Tuesday, 28 June 2011

I've Got a Lovely Bunch of Coconut (Genetics)

If the venerable gentlemen of Monty Python have taught me anything, it’s that there is a lot you can do with coconuts. While making horse-clomping sounds and ad-hock bikinis spring to mind, researchers are using these psuedo-nuts for a more academic pursuit: studying early human movements in the southern seas. More than just delicious tropical beverage containers, coconuts can tell us a lot about travel and colonialism thousands of years ago. From DNA to ancient trade routes, scientists are shining a light on ancient history with modern biology.

photo credit: www.hotbeautyhealth.com
We might worry about long weekend traffic when setting out for a summer getaway, but we rarely stay home for fear of inadequate food and drinking water. A concept that is often overlooked in our grocery store culture is how much the availability of food has shaped our societies. Case in point: human exploration and societal expansion in the tropics was directly influenced by the coconut. Not only did this fruit-bearing palm provide a convenient source for a key piña colada ingredient, it also represented a portable source of water, oil, fuel, and building materials. By virtue of these life-sustaining qualities, this single plant played an enormous role in the ability of would-be navigators in the southern Pacific and Indian oceans to exercise their sea legs thousands of years ago.
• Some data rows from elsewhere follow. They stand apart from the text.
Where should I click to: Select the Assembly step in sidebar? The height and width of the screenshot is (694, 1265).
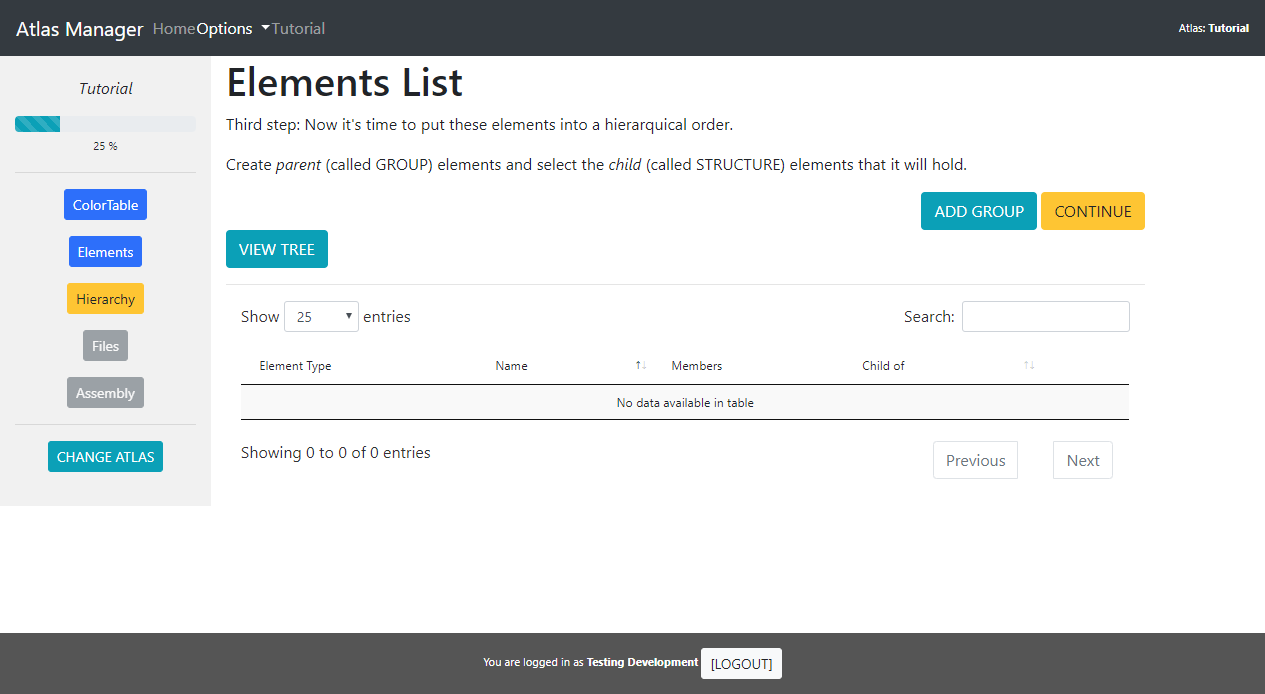point(105,393)
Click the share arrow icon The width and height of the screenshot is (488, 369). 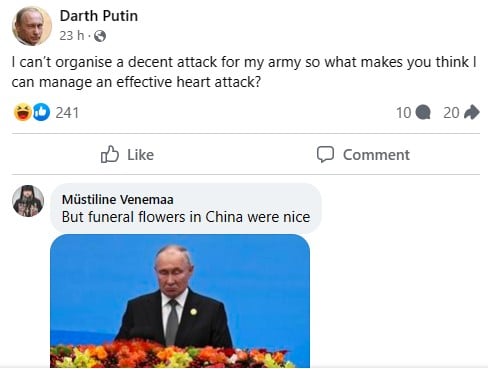(472, 112)
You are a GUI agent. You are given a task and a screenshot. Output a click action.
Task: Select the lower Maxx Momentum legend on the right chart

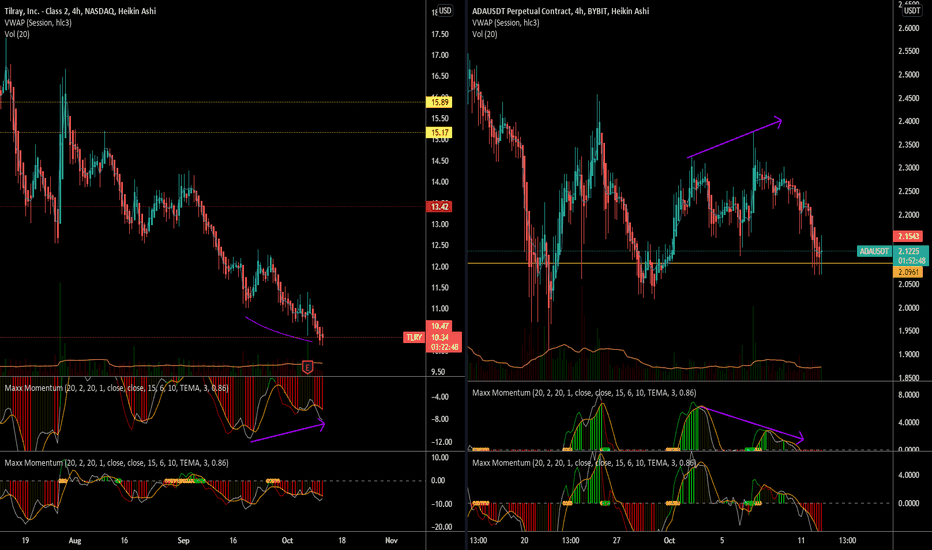584,463
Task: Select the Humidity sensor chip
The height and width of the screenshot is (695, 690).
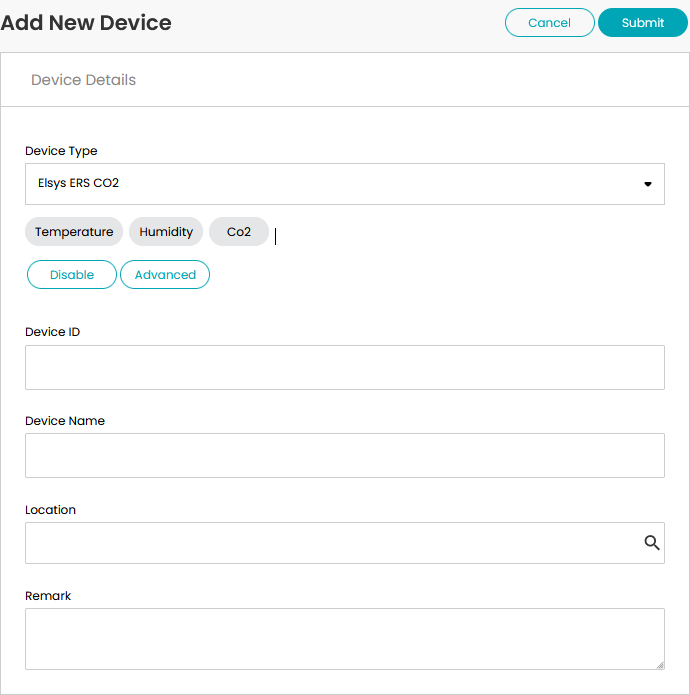Action: coord(166,232)
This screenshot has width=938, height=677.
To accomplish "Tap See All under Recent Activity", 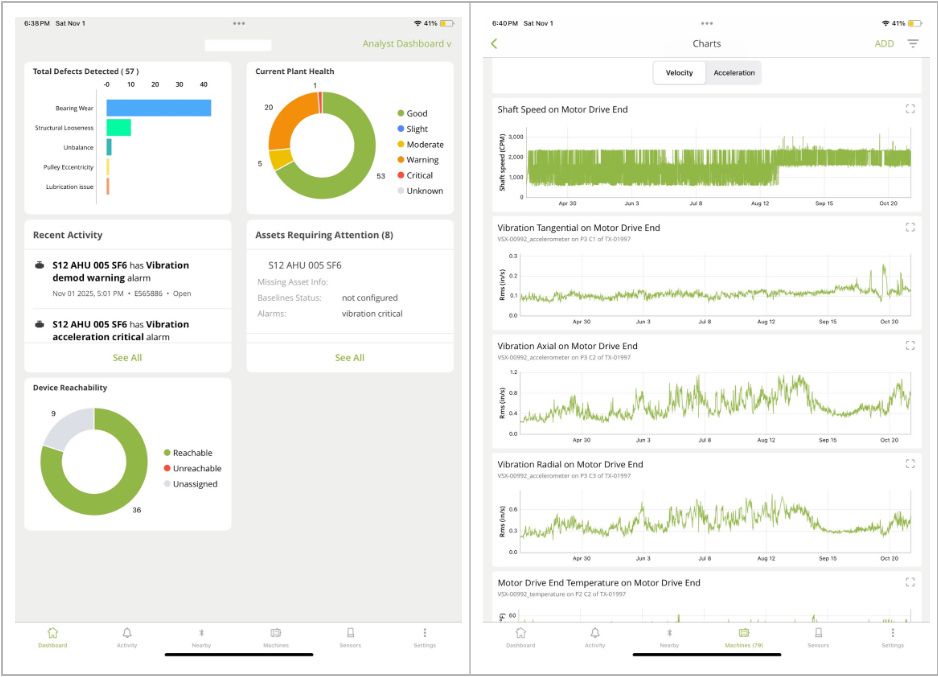I will point(127,357).
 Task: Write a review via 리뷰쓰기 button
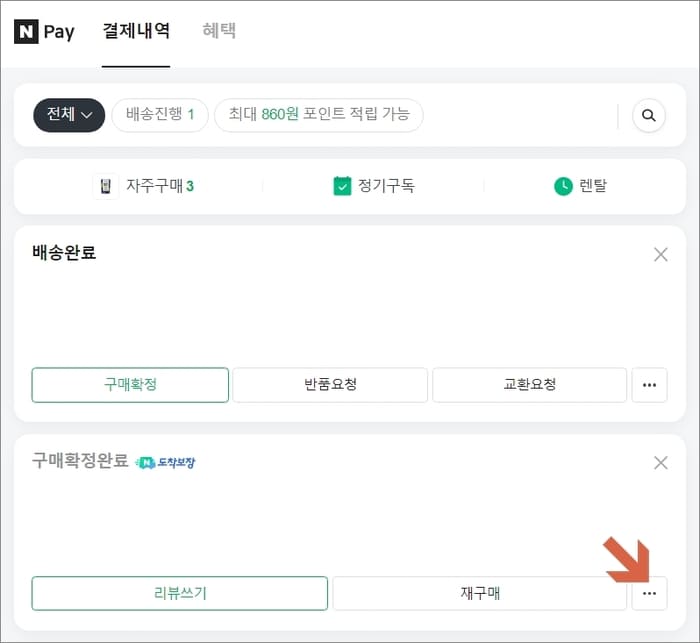(x=179, y=593)
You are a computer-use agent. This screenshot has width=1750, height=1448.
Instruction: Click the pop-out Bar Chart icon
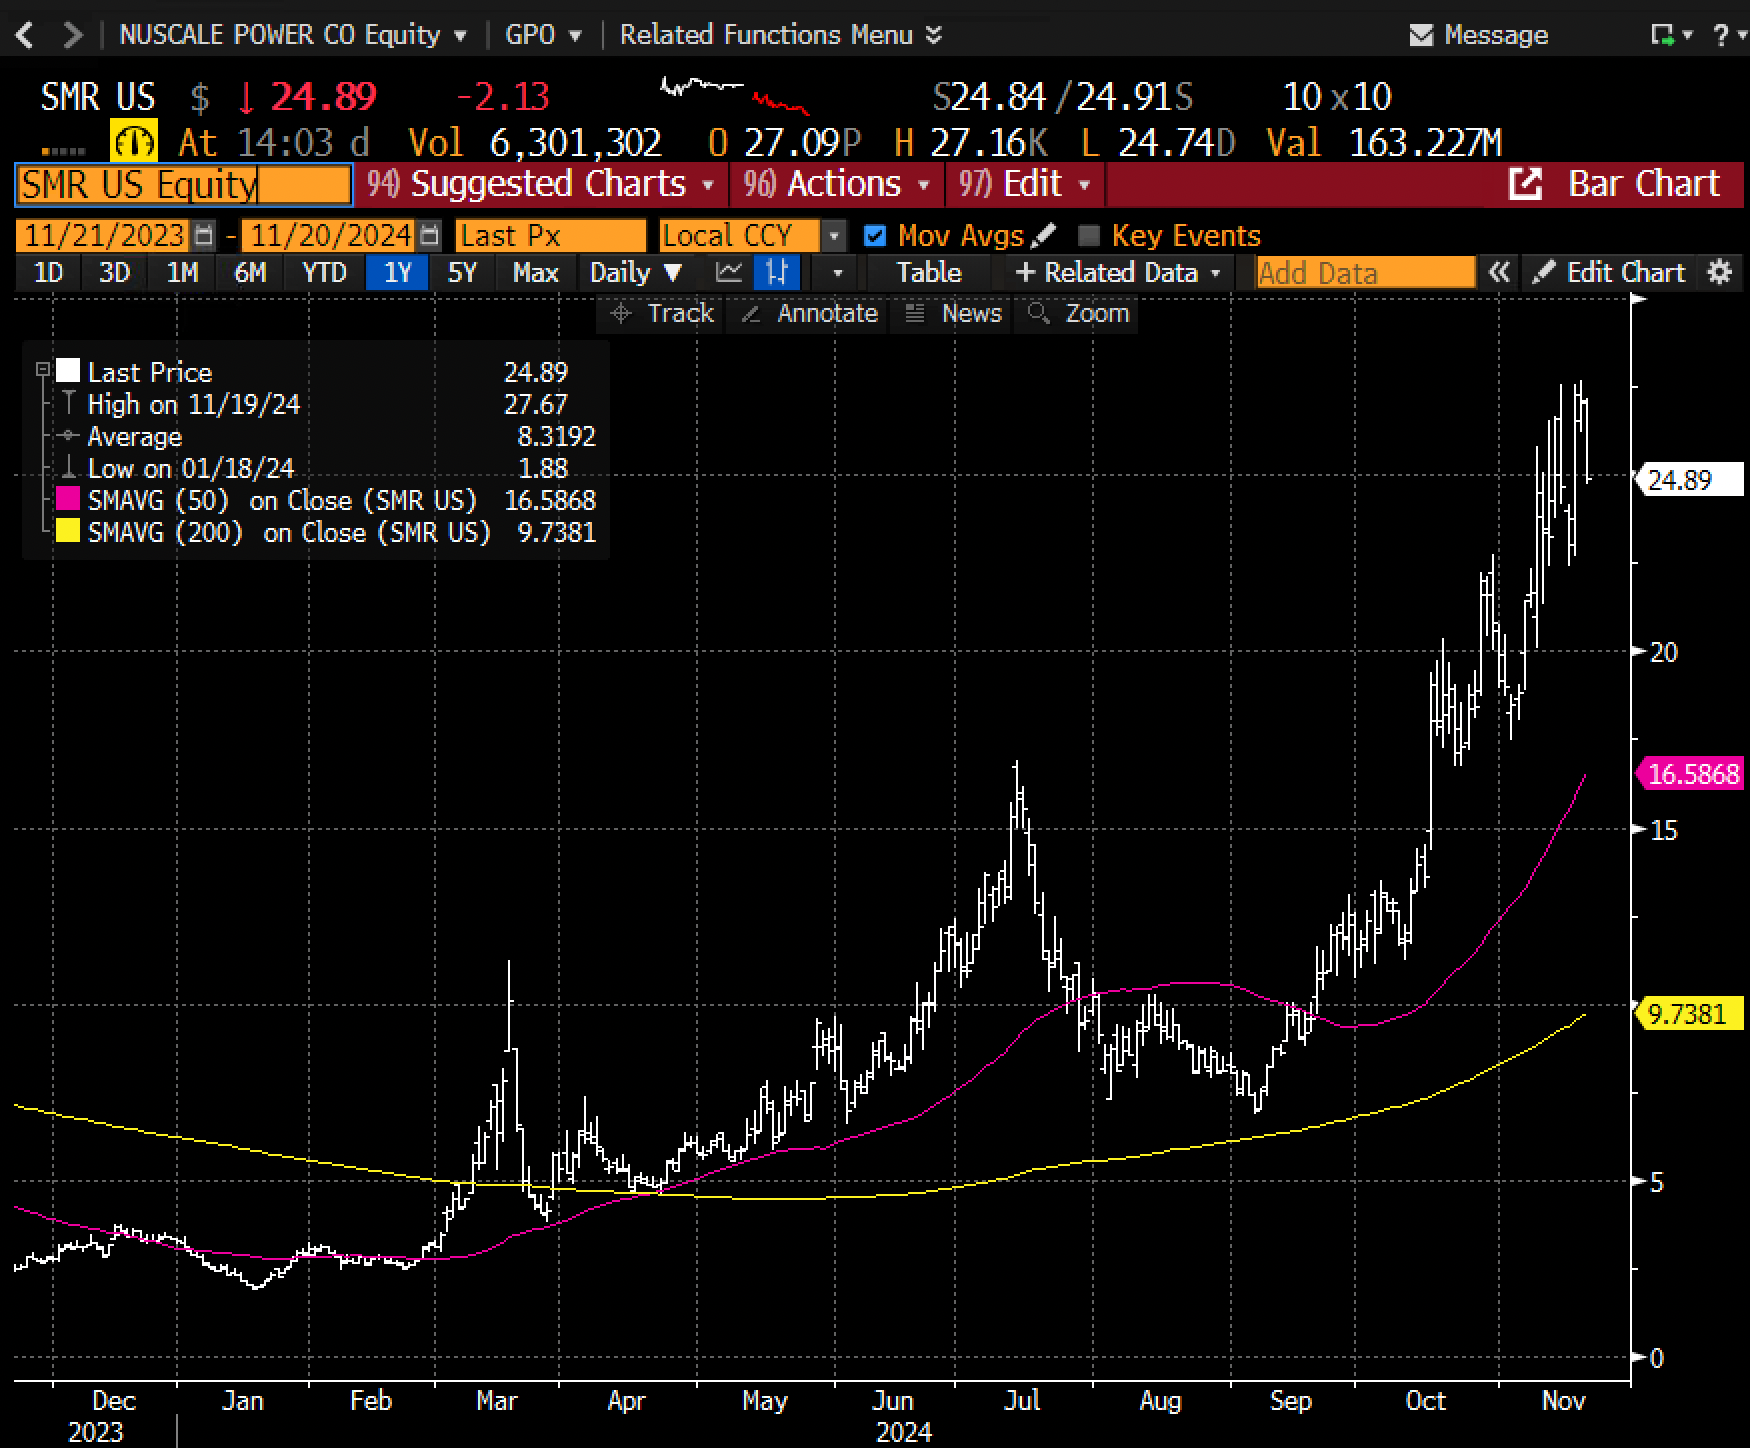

            As Sir Isaac Newton so eloquently phrased his own musings on coconuts: “every action has an equal and opposite reaction.” While coconuts were enabling early globetrotters to set sail, these same expeditions were helping to spread the coconut plant throughout the tropics. Furthermore, people were cultivating coconuts to have specific human-friendly traits. Shorter, self-pollinating plants bearing rounder, juicier fruit allowed people to spend less time climbing and growing palm trees, and more time chowing down on sweet coconuts. From this point of view, our societies are built on what we eat, but we also have a formative influence on our dinner. Ah the tangled food webs we weave.

            Now that we know just how tied up our early exploratory urges were with coconuts, how can these fibrous historians give us insight on human history? The answer lies, like so many things in this genomic age, in their DNA. Researchers compared genetic markers from 1322 coconuts from all over the world and used this information to trace the development of modern coconuts from various geographic locations. They found that coconut cultivation was started independently in two locations: the outskirts of the southern Indian coast, and the south Asian seas between the Malay Peninsula and New Guinea. What's more, they could trace ancient nautical trade routes connecting Madagascar and southeast Asia by observing where the genetic signatures of the two lineages mixed. Coconuts growing on these ancient trade routes still have blended genetics, while those growing in environmentally similar conditions but off the main drag clearly belong to one group or the other. This data, and associated historical records, also shows the Philippine origin of Panama coconuts planted 2250 years ago, that the Spanish brought coconuts from the Pacific to Mexico, and how Caribbean coconuts brought by Europeans were originally picked up in India.

The ever-present human urge to modify and exploit our surroundings usually results in a fascinating tangle of anthropology and biology. No man (or society) is an island, but without each other, both us and the coconuts might have been stuck there.